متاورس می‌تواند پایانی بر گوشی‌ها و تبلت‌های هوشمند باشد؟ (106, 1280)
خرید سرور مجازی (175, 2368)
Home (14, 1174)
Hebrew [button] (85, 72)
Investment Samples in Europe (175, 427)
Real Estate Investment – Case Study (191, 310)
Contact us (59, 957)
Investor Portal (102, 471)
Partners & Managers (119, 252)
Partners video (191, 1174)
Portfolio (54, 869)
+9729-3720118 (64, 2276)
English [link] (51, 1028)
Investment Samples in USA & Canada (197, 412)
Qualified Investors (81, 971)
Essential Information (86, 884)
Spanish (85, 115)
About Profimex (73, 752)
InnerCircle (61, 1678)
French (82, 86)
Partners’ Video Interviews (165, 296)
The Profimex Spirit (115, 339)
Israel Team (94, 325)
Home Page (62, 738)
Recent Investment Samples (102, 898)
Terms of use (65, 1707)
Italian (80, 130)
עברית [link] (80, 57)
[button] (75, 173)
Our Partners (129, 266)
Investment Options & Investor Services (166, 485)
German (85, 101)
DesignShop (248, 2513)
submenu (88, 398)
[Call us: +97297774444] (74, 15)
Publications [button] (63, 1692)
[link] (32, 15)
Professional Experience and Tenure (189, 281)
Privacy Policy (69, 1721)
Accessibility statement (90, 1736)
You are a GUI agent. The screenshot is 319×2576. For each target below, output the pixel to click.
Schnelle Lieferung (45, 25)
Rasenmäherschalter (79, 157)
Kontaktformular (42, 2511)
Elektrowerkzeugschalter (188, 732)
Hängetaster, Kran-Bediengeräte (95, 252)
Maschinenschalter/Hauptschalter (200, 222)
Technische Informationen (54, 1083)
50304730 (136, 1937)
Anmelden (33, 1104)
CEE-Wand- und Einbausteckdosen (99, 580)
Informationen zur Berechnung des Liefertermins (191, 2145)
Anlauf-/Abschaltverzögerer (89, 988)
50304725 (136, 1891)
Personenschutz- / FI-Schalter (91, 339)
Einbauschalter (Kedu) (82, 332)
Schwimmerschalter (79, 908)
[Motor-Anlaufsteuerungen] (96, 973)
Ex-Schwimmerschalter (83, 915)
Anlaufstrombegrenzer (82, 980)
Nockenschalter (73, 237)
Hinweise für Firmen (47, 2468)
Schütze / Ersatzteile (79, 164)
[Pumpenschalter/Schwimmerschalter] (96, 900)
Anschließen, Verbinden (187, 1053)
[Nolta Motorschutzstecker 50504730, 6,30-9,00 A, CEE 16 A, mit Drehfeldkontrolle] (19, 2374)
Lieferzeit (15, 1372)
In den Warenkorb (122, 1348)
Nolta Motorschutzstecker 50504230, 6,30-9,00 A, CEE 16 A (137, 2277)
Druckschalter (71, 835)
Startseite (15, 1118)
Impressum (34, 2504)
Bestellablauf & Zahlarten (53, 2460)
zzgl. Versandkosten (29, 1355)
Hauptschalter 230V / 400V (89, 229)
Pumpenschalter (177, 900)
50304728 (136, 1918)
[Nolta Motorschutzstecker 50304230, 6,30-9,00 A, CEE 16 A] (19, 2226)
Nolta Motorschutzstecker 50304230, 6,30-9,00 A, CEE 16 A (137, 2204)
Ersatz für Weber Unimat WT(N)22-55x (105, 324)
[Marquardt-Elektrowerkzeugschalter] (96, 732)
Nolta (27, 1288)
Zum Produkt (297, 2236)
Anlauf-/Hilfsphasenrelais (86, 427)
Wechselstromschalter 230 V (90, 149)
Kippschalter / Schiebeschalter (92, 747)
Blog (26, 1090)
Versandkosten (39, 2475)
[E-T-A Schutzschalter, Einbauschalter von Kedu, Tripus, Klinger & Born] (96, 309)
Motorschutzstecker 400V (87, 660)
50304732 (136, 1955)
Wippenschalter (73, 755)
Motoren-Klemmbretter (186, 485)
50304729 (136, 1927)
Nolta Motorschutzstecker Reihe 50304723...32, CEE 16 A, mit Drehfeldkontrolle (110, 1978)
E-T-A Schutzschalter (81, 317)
_ _ _ _ _ _ _
◆ WHAT YOU ARE ASKED TO DO ◆
From the records above, retype only the lines starting at the line that contains "Investment Samples in USA & Canada (197, 412)" and ending at the line that contains "Lieferzeit (15, 1372)", both included.

◆ ANSWER FOR THE TASK ◆
Investment Samples in USA & Canada (197, 412)
Qualified Investors (81, 971)
Essential Information (86, 884)
Spanish (85, 115)
About Profimex (73, 752)
InnerCircle (61, 1678)
French (82, 86)
Partners’ Video Interviews (165, 296)
The Profimex Spirit (115, 339)
Israel Team (94, 325)
Home Page (62, 738)
Recent Investment Samples (102, 898)
Terms of use (65, 1707)
Italian (80, 130)
עברית [link] (80, 57)
[button] (75, 173)
Our Partners (129, 266)
Investment Options & Investor Services (166, 485)
German (85, 101)
DesignShop (248, 2513)
submenu (88, 398)
[Call us: +97297774444] (74, 15)
Publications [button] (63, 1692)
[link] (32, 15)
Professional Experience and Tenure (189, 281)
Privacy Policy (69, 1721)
Accessibility statement (90, 1736)
You are a GUI agent. The screenshot is 319×2576. For each target below, output the pixel to click.
Schnelle Lieferung (45, 25)
Rasenmäherschalter (79, 157)
Kontaktformular (42, 2511)
Elektrowerkzeugschalter (188, 732)
Hängetaster, Kran-Bediengeräte (95, 252)
Maschinenschalter/Hauptschalter (200, 222)
Technische Informationen (54, 1083)
50304730 (136, 1937)
Anmelden (33, 1104)
CEE-Wand- und Einbausteckdosen (99, 580)
Informationen zur Berechnung des Liefertermins (191, 2145)
Anlauf-/Abschaltverzögerer (89, 988)
50304725 (136, 1891)
Personenschutz- / FI-Schalter (91, 339)
Einbauschalter (Kedu) (82, 332)
Schwimmerschalter (79, 908)
[Motor-Anlaufsteuerungen] (96, 973)
Ex-Schwimmerschalter (83, 915)
Anlaufstrombegrenzer (82, 980)
Nockenschalter (73, 237)
Hinweise für Firmen (47, 2468)
Schütze / Ersatzteile (79, 164)
[Pumpenschalter/Schwimmerschalter] (96, 900)
Anschließen, Verbinden (187, 1053)
[Nolta Motorschutzstecker 50504730, 6,30-9,00 A, CEE 16 A, mit Drehfeldkontrolle] (19, 2374)
Lieferzeit (15, 1372)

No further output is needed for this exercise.